Buy the fattest bulb you can find in November, pot it up, and watch. Six weeks of slow-burn anticipation, then January gets the drama it deserves.

— ROSIE

Rosie's Take

There's a week between Christmas and New Year when the house is full of leftover chocolate, the tree is starting to drop needles, and everything feels slightly deflated. That's when my amaryllis opens, and the whole room remembers what drama looks like.

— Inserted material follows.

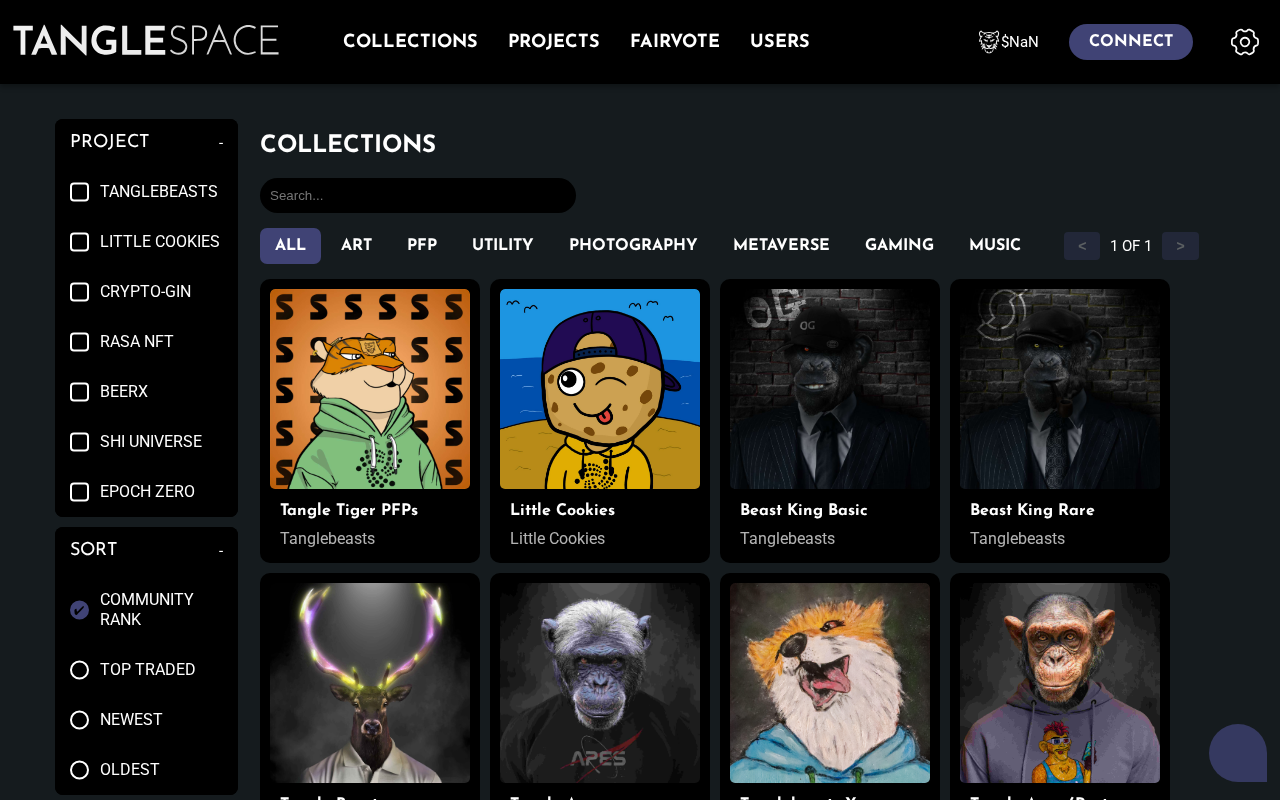Enable the Crypto-Gin project checkbox
This screenshot has height=800, width=1280.
(x=80, y=292)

Red Lion is the classic — an enormous, trumpet-shaped bloom in the deepest, richest scarlet you've ever seen, on a thick, architectural stem that grows so fast you can almost watch it happen. I've measured an inch of growth in a single day. The whole performance, from the first green nose poking out of the bulb to the first flower opening, takes about six weeks. It's the most rewarding countdown in gardening.

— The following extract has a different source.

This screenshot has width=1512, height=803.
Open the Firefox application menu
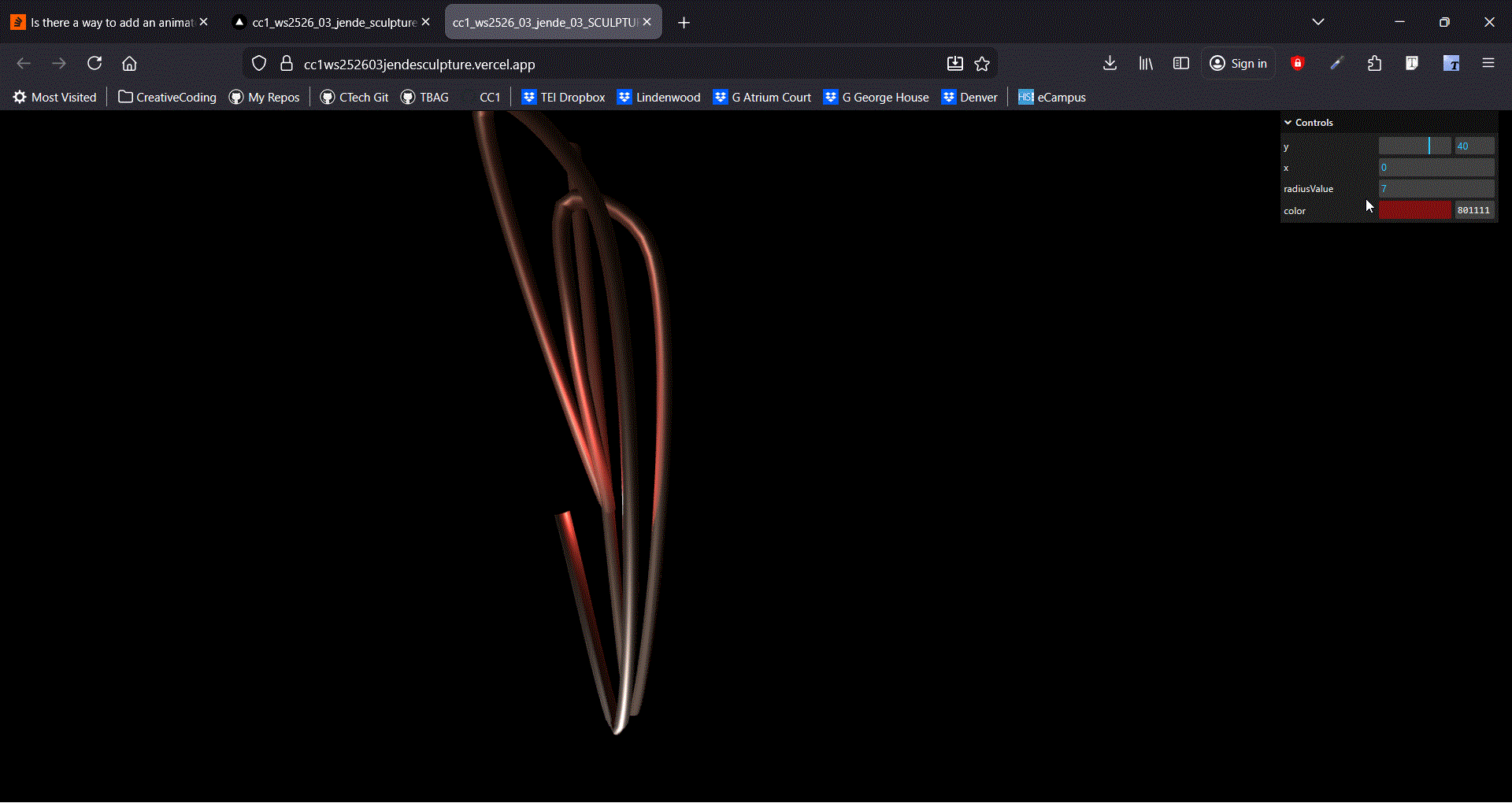coord(1488,64)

Each stem carries three or four blooms, each one easily six inches across, and the colour is extraordinary — not a flat, plastic red but a deep, living scarlet with darker veining and a velvety texture that catches lamplight in a way that makes the room feel warmer. On a dark January evening, lit by a single lamp, she's incandescent.

I buy the fattest bulbs I can find in November, pot them up, and put them on the kitchen windowsill. The anticipation is part of the pleasure. Watching that stem emerge and climb, knowing what's coming, is a slow-burn thrill that the post-Christmas slump genuinely needs.

They're often dismissed as a cliché — the poinsettia's louder cousin. But a single well-grown Red Lion in a terracotta pot on a dark winter table is anything but cliché. It's a reminder that the natural world hasn't gone anywhere, even when everything outside is brown and bare. That matters, in January.

From the folklore cabinet

Amaryllis is named after a shepherdess in Greek poetry who pierced her own heart with a golden arrow to prove her love — the flowers that grew from her blood were crimson. I think about that every January, watching mine open. There's something appropriate about a flower born from determination arriving in the bleakest month.